Dem Pharao versprochen
habe Duamutef nicht wiedergesehen. Unser Treffen am Nil kommt mir inzwischen vor wie ein Traum.
Heute kommt der Pharao zurück. Gegen Mittag wird er in die Stadt einziehen. Ich stehe völlig neben mir. Ich müsste allmählich anfangen, mich für ihn vorzubereiten. Ich besitze ein neues Kleid, das für diesen Tag bestimmt ist. Dreimal hatte ich es schon in der Hand – und dennoch kann ich mich nicht überwinden, es anzuziehen. Selket kommt dauernd herein und fragt, was mit mir los ist. Sie will mir helfen und mein Haar richten. Aber ich fühle mich so schwach, so lustlos. In mir macht sich eine dumpfe Mattigkeit breit. Am liebsten würde ich mich hinlegen und schlafen. Doch ich muss zu diesem Festzug gehen, ob ich nun will oder nicht …
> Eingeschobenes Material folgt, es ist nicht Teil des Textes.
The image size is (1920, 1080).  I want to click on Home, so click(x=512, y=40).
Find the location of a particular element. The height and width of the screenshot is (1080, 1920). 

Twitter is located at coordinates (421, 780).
Ach! Wäre nur eine andere an meiner Stelle!
3. Kapitel Die Rückkehr des Pharaos
Die weite Reise hatte Tutanchamun angestrengt, doch er ließ sich nichts anmerken.
Sein Lächeln war wie eingemeißelt, als er im goldenen Streitwagen durch Wasets Straßen rollte. Die Menschenmenge links und rechts am Straßenrand jubelte ihm zu und winkte. Tutanchamun hob den Arm und grüßte huldvoll zurück, während er die teuflischen Schmerzen in seinem rechten Knie zu ignorieren versuchte. So sehr er auch seine Muskeln trainierte, Laufen und langes Stehen fielen ihm immer schwerer. Die Götter mussten einen Fluch über ihn geworfen haben.
Er war mit einer Fehlstellung seines rechten Fußes zur Welt gekommen. An diesem Fuß fehlte ihm sogar an einer Zehe ein Glied, was zum Glück kaum jemand bemerkte. Ein sehr guter Arzt hatte den Fuß gleich von Anfang an behandelt, ihn mit Leinenbinden bandagiert und eine Beinschiene anfertigen lassen. Der Fuß hatte sich gut entwickelt, und Tutanchamun hatte normal laufen gelernt wie andere Kinder auch. Seine leichte Behinderung war kaum aufgefallen. Vielleicht konnte er nicht ganz so weit laufen und ausdauernd Sport treiben wie andere trainierte Gleichaltrige. Doch in der letzten Zeit machte ihm sein Bein zunehmend Probleme. Vielleicht hatte er sich im Heereslager überanstrengt. Nichts half gegen die dumpfen Schmerzen – weder Einreibungen noch Bandagen oder die Gebete seiner Priester. Das machte ihn zornig. Er hatte fremde Völker bezwungen, er würde auch seinen eigenen Körper bezwingen! Dazu war er fest entschlossen.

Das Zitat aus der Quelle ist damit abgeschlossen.